NEW YORK (GenomeWeb) – Only one of the 21 genes reportedly linked to Brugada syndrome has enough supporting evidence for its inclusion in clinical genetic tests, according to a new analysis.
Brugada syndrome is arrhythmia condition that affects 1 in 2,000 people and can lead to sudden death. More than 20 genes have been reported to be associated with the condition, and many are included on Brugada syndrome gene panel tests.
An expert panel convened by the NHGRI-funded Clinical Genome Resource (ClinGen) evaluated the evidence supporting those genes' links to the syndrome using an evidence-based gene curation framework developed by ClinGen. As the panel reports in the journal Circulation today, it found that the data underpinning nearly all of these genes' inclusion in clinical genetic tests for Brugada syndrome was limited.
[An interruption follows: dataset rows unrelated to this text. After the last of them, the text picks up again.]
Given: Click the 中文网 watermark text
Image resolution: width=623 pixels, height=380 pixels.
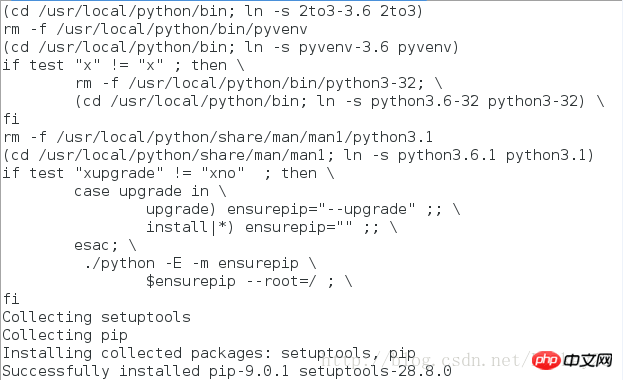Looking at the screenshot, I should [588, 361].
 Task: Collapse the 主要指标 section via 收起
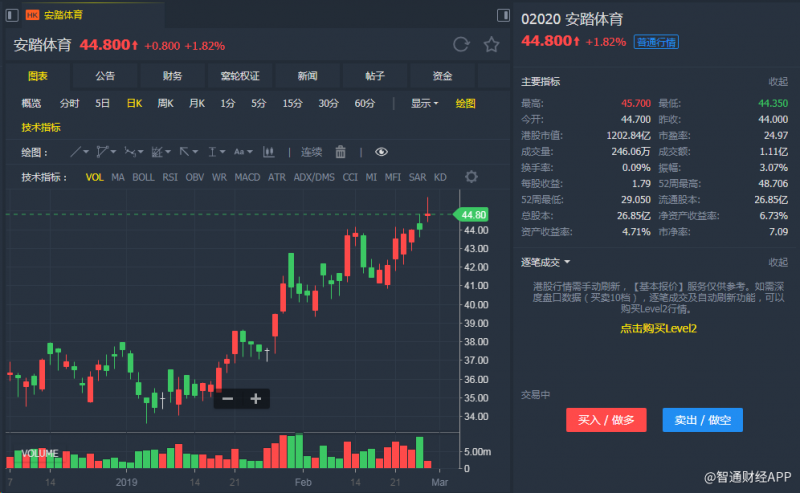coord(777,81)
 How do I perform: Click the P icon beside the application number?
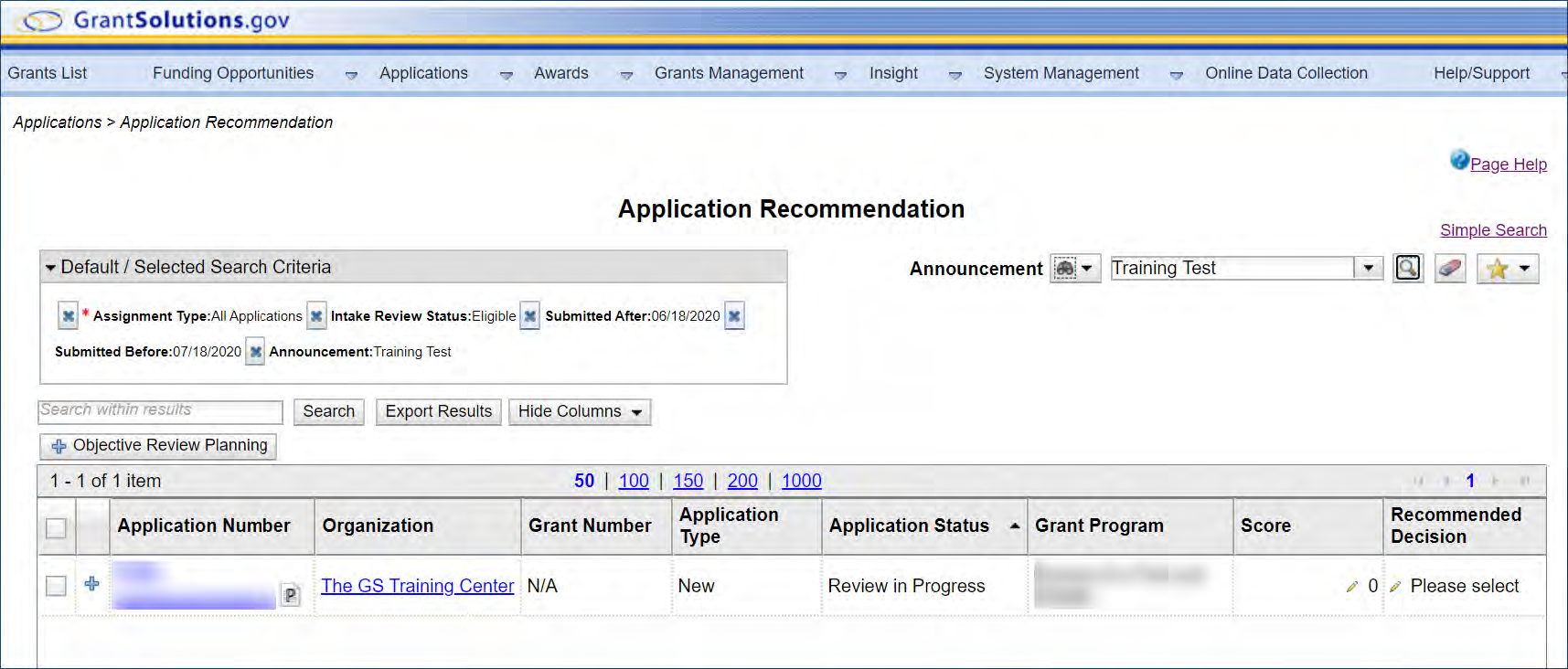click(x=290, y=595)
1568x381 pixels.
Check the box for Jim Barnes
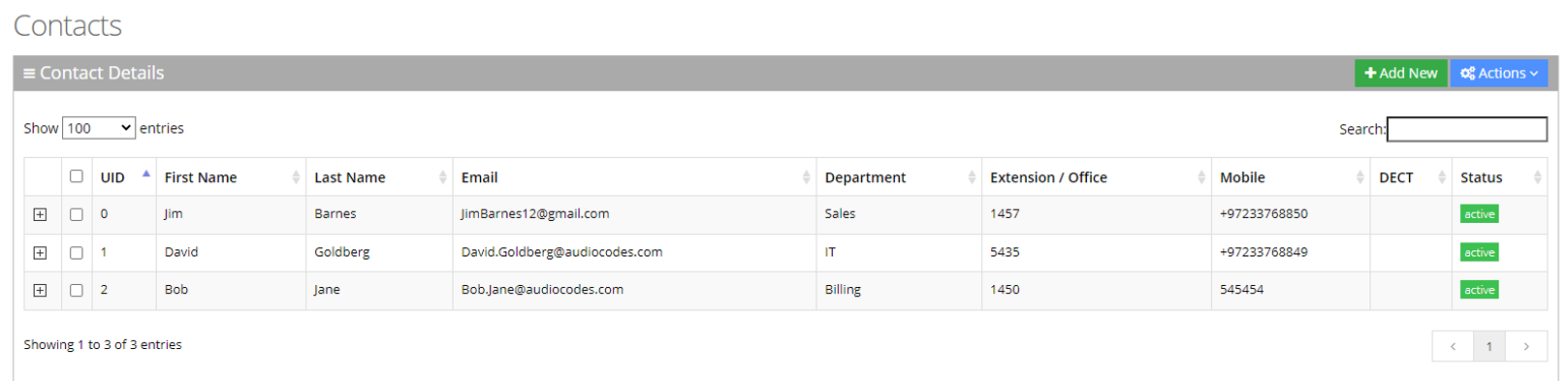(x=77, y=214)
"This work highlights the importance of a systematic approach to gene curation as we move from clinical genetic testing in clinically affected individuals to more broadly offering it to asymptomatic individuals," Geisinger Health System's Christa Lese Martin, a ClinGen principal investigator and cochair of the Gene Curation Working Group, said in a statement.
Last year, a ClinGen team, including Martin, presented a framework in the American Journal of Human Genetics to gauge the strength of associations between genes and disease. This semi-quantitative approach relies on both the amount and quality of data to assess the strength of gene-disease pairs and categorize the evidence level as "limited," "moderate," "strong," or "definitive."
Using that framework, researchers led by Toronto General Hospital's Michael Gollob formed three expert panels to independently evaluate 21 genes that are often included in genetic tests for Brugada syndrome. An addition panel of domain experts then conducted a final evaluation and classification of the genes.
All three curation teams concluded there was only definitive-level evidence for SCN5A for Brugada syndrome and that the remaining 20 genes had limited evidence. The domain expert panel then re-classified all the limited-evidence genes as "disputed."
This, the researchers said, challenges those genes' inclusion on gene panel tests.
The disputed genes lacked sufficient data to support their causality in the condition, the researchers said. For instance, they noted that some of the papers supporting their role in disease had insufficient familial or segregation data of affected cases, underestimated the frequency of variants thought to be rare in the general population, or only had functional data from in vitro experiments.
Most of these disputed genes were originally reported in candidate gene studies based on biological plausibility, rather than a familial linkage or genome-wide approach, the researchers noted.
The researchers noted the link between the one definitive-level gene, SCN5A, and Brugada syndrome was originally reported in a candidate gene study, but that additional studies then added to its claim.
There are, the researchers said, practical ramifications to these disputed genes' inclusion on gene panel tests as they could lead to unnecessary testing and treatment. "Diagnostic conclusions in patients and family members or the decision to implant cardioverter defibrillators in otherwise healthy individuals on the basis of findings from the genes with disputed associations could lead to undue harm," Gollob said in a statement.
There are 30 other expert panels performing similar evaluations of disease and gene associations.